*** Source data

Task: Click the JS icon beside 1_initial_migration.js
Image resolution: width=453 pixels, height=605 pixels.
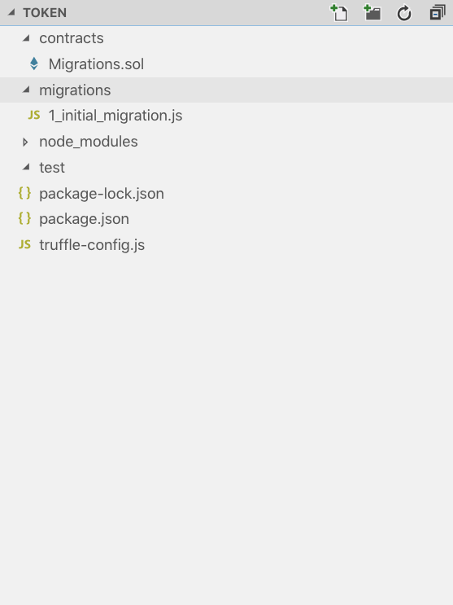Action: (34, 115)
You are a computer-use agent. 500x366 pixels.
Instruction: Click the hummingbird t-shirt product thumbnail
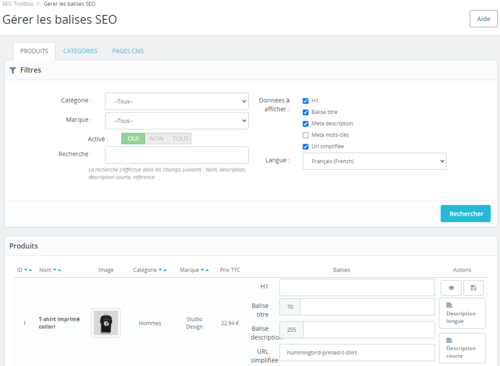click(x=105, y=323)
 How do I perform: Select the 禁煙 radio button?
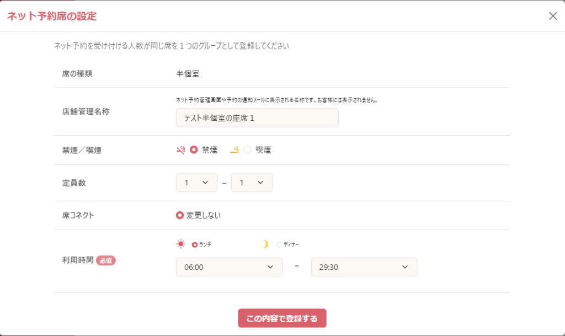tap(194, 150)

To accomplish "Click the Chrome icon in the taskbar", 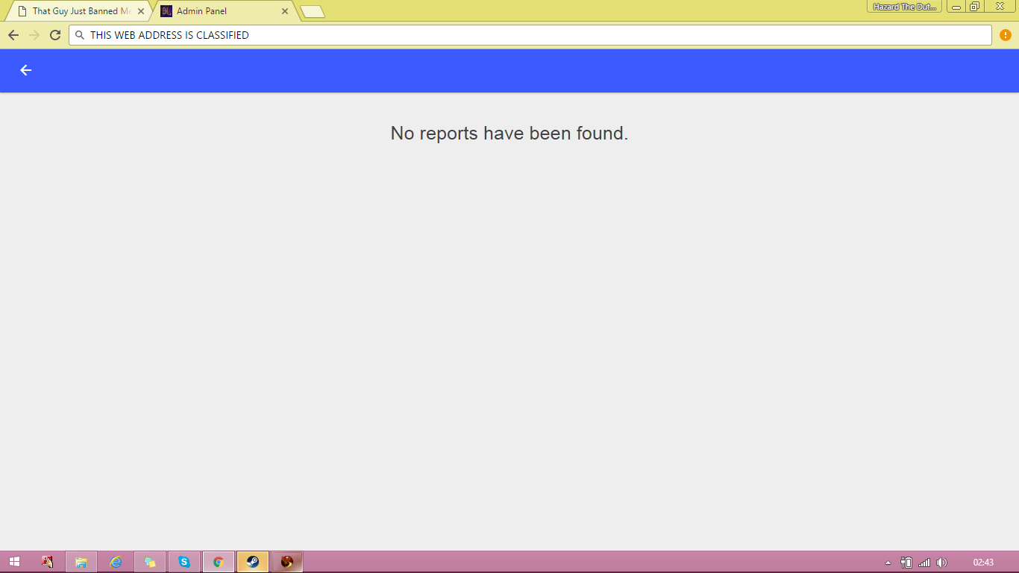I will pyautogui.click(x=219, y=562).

******
*** Source data

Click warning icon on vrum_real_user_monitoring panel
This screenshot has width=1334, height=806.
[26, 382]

******
*** Source data

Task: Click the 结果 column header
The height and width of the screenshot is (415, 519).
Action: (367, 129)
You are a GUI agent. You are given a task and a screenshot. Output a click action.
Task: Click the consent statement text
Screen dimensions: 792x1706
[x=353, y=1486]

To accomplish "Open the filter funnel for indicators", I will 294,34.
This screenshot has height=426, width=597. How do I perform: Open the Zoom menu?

******

The problem: Print exactly the lines above from the one with "Task: Click the consent statement text" to the one with "This screenshot has height=426, width=597.", including both.

Your solution:
Task: Click the consent statement text
Screen dimensions: 792x1706
[x=353, y=1486]

To accomplish "Open the filter funnel for indicators", I will 294,34.
This screenshot has height=426, width=597. How do I perform: Open the Zoom menu?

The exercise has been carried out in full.